Entries on where items appear

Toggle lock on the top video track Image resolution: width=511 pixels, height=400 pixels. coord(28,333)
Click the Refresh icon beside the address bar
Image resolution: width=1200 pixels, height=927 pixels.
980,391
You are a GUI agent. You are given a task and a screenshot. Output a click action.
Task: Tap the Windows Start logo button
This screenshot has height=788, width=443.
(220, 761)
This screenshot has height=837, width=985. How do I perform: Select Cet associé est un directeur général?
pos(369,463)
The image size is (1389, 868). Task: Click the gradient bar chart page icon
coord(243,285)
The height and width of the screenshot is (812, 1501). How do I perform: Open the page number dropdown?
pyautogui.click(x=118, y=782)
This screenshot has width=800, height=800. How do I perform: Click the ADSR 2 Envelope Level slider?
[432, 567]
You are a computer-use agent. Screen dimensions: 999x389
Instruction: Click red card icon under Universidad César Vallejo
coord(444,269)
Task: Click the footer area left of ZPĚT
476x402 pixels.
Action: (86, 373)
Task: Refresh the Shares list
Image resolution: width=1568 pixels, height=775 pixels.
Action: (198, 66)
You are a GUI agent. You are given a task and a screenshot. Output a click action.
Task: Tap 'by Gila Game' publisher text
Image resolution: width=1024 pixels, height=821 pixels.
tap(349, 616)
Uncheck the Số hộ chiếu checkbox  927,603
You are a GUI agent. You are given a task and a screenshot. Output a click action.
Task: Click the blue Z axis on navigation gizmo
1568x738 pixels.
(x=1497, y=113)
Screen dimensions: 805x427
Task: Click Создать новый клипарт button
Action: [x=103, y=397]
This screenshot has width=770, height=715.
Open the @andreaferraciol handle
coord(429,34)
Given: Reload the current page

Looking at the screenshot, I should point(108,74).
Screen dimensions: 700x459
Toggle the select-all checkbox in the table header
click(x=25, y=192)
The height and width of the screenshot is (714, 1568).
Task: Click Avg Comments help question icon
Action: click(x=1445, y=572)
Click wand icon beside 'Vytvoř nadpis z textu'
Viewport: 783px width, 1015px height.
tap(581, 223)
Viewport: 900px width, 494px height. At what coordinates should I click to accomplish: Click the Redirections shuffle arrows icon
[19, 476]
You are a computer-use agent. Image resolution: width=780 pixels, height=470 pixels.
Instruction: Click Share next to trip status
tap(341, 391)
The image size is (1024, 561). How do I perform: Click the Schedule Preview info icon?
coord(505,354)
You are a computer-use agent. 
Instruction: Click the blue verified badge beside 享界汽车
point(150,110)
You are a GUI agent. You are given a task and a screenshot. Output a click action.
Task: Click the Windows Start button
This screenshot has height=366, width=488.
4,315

▸ REQUIRED WORK:
Reproduce every one of the rows above line for line, without changing anything.

▸ SOLUTION TO THE PROBLEM:
Toggle lock on the top video track Image resolution: width=511 pixels, height=400 pixels. coord(28,333)
Click the Refresh icon beside the address bar
Image resolution: width=1200 pixels, height=927 pixels.
980,391
You are a GUI agent. You are given a task and a screenshot. Output a click action.
Task: Tap the Windows Start logo button
This screenshot has height=788, width=443.
(220, 761)
This screenshot has height=837, width=985. How do I perform: Select Cet associé est un directeur général?
pos(369,463)
The image size is (1389, 868). Task: Click the gradient bar chart page icon
coord(243,285)
The height and width of the screenshot is (812, 1501). How do I perform: Open the page number dropdown?
pyautogui.click(x=118, y=782)
This screenshot has width=800, height=800. How do I perform: Click the ADSR 2 Envelope Level slider?
[432, 567]
You are a computer-use agent. Screen dimensions: 999x389
Instruction: Click red card icon under Universidad César Vallejo
coord(444,269)
Task: Click the footer area left of ZPĚT
476x402 pixels.
Action: (86, 373)
Task: Refresh the Shares list
Image resolution: width=1568 pixels, height=775 pixels.
Action: (198, 66)
You are a GUI agent. You are given a task and a screenshot. Output a click action.
Task: Tap 'by Gila Game' publisher text
Image resolution: width=1024 pixels, height=821 pixels.
tap(349, 616)
Uncheck the Số hộ chiếu checkbox  927,603
You are a GUI agent. You are given a task and a screenshot. Output a click action.
Task: Click the blue Z axis on navigation gizmo
1568x738 pixels.
(x=1497, y=113)
Screen dimensions: 805x427
Task: Click Создать новый клипарт button
Action: [x=103, y=397]
This screenshot has width=770, height=715.
Open the @andreaferraciol handle
coord(429,34)
Given: Reload the current page

Looking at the screenshot, I should point(108,74).
Screen dimensions: 700x459
Toggle the select-all checkbox in the table header
click(x=25, y=192)
The height and width of the screenshot is (714, 1568).
Task: Click Avg Comments help question icon
Action: click(x=1445, y=572)
Click wand icon beside 'Vytvoř nadpis z textu'
Viewport: 783px width, 1015px height.
tap(581, 223)
Viewport: 900px width, 494px height. At what coordinates should I click to accomplish: Click the Redirections shuffle arrows icon
[19, 476]
You are a computer-use agent. Image resolution: width=780 pixels, height=470 pixels.
Instruction: Click Share next to trip status
tap(341, 391)
The image size is (1024, 561). How do I perform: Click the Schedule Preview info icon?
coord(505,354)
You are a computer-use agent. 
Instruction: Click the blue verified badge beside 享界汽车
point(150,110)
You are a GUI agent. You are given a task and a screenshot. Output a click action.
Task: Click the Windows Start button
This screenshot has height=366, width=488.
4,315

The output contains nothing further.